All entries below must be reproduced without a single change.

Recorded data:
——
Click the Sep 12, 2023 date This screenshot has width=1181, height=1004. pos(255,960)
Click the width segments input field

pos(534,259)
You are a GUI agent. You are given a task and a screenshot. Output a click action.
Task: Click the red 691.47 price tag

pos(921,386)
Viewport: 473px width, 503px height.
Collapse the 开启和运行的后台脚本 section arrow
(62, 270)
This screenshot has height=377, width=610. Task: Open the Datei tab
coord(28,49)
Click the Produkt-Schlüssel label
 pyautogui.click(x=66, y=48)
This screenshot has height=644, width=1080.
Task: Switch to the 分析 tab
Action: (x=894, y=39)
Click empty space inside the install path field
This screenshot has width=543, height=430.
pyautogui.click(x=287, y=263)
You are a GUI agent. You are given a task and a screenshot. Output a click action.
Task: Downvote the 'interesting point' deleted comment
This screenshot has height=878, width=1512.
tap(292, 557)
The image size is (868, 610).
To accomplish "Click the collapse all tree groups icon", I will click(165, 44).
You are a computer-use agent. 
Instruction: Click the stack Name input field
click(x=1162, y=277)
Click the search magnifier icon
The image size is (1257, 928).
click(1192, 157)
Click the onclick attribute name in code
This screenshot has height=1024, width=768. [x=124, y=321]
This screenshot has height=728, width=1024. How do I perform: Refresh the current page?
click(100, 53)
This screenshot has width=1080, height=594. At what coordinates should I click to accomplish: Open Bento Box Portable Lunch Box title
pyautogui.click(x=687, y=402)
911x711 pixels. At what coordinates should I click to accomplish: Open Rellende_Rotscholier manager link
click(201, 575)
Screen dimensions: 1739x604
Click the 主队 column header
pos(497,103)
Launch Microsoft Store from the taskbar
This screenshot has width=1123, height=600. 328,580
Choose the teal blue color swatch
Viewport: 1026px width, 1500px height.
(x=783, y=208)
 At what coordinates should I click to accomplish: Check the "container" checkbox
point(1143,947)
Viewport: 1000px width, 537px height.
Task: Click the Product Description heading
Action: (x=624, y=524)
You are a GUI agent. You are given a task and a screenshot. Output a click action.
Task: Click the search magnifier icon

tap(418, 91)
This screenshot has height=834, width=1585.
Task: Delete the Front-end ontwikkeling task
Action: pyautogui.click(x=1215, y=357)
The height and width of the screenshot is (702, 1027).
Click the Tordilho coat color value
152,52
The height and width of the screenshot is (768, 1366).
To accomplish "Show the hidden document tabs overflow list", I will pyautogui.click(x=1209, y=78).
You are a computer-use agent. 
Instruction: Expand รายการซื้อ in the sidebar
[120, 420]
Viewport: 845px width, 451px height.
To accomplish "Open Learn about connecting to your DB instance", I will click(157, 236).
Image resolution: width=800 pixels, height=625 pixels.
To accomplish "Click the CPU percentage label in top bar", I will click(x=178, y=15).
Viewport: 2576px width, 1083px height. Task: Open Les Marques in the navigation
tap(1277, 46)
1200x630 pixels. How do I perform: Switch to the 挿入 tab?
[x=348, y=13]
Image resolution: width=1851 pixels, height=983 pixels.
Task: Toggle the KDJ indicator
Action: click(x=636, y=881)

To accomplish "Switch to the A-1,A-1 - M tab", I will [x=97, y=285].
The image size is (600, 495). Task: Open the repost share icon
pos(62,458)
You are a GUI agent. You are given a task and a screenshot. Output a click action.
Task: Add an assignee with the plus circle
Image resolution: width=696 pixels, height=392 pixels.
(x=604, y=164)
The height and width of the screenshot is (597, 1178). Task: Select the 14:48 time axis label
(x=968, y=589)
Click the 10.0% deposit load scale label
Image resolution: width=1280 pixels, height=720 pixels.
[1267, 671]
——
_Written answer_:
Click the Sep 12, 2023 date This screenshot has width=1181, height=1004. pos(255,960)
Click the width segments input field

pos(534,259)
You are a GUI agent. You are given a task and a screenshot. Output a click action.
Task: Click the red 691.47 price tag

pos(921,386)
Viewport: 473px width, 503px height.
Collapse the 开启和运行的后台脚本 section arrow
(62, 270)
This screenshot has height=377, width=610. Task: Open the Datei tab
coord(28,49)
Click the Produkt-Schlüssel label
 pyautogui.click(x=66, y=48)
This screenshot has height=644, width=1080.
Task: Switch to the 分析 tab
Action: (x=894, y=39)
Click empty space inside the install path field
This screenshot has width=543, height=430.
pyautogui.click(x=287, y=263)
You are a GUI agent. You are given a task and a screenshot. Output a click action.
Task: Downvote the 'interesting point' deleted comment
This screenshot has height=878, width=1512.
tap(292, 557)
The image size is (868, 610).
To accomplish "Click the collapse all tree groups icon", I will click(165, 44).
You are a computer-use agent. 
Instruction: Click the stack Name input field
click(x=1162, y=277)
Click the search magnifier icon
The image size is (1257, 928).
click(1192, 157)
Click the onclick attribute name in code
This screenshot has height=1024, width=768. [x=124, y=321]
This screenshot has height=728, width=1024. How do I perform: Refresh the current page?
click(100, 53)
This screenshot has width=1080, height=594. At what coordinates should I click to accomplish: Open Bento Box Portable Lunch Box title
pyautogui.click(x=687, y=402)
911x711 pixels. At what coordinates should I click to accomplish: Open Rellende_Rotscholier manager link
click(201, 575)
Screen dimensions: 1739x604
Click the 主队 column header
pos(497,103)
Launch Microsoft Store from the taskbar
This screenshot has width=1123, height=600. 328,580
Choose the teal blue color swatch
Viewport: 1026px width, 1500px height.
(x=783, y=208)
 At what coordinates should I click to accomplish: Check the "container" checkbox
point(1143,947)
Viewport: 1000px width, 537px height.
Task: Click the Product Description heading
Action: (x=624, y=524)
You are a GUI agent. You are given a task and a screenshot. Output a click action.
Task: Click the search magnifier icon

tap(418, 91)
This screenshot has height=834, width=1585.
Task: Delete the Front-end ontwikkeling task
Action: pyautogui.click(x=1215, y=357)
The height and width of the screenshot is (702, 1027).
Click the Tordilho coat color value
152,52
The height and width of the screenshot is (768, 1366).
To accomplish "Show the hidden document tabs overflow list", I will pyautogui.click(x=1209, y=78).
You are a computer-use agent. 
Instruction: Expand รายการซื้อ in the sidebar
[120, 420]
Viewport: 845px width, 451px height.
To accomplish "Open Learn about connecting to your DB instance", I will click(157, 236).
Image resolution: width=800 pixels, height=625 pixels.
To accomplish "Click the CPU percentage label in top bar", I will click(x=178, y=15).
Viewport: 2576px width, 1083px height. Task: Open Les Marques in the navigation
tap(1277, 46)
1200x630 pixels. How do I perform: Switch to the 挿入 tab?
[x=348, y=13]
Image resolution: width=1851 pixels, height=983 pixels.
Task: Toggle the KDJ indicator
Action: click(x=636, y=881)

To accomplish "Switch to the A-1,A-1 - M tab", I will [x=97, y=285].
The image size is (600, 495). Task: Open the repost share icon
pos(62,458)
You are a GUI agent. You are given a task and a screenshot. Output a click action.
Task: Add an assignee with the plus circle
Image resolution: width=696 pixels, height=392 pixels.
(x=604, y=164)
The height and width of the screenshot is (597, 1178). Task: Select the 14:48 time axis label
(x=968, y=589)
Click the 10.0% deposit load scale label
Image resolution: width=1280 pixels, height=720 pixels.
[1267, 671]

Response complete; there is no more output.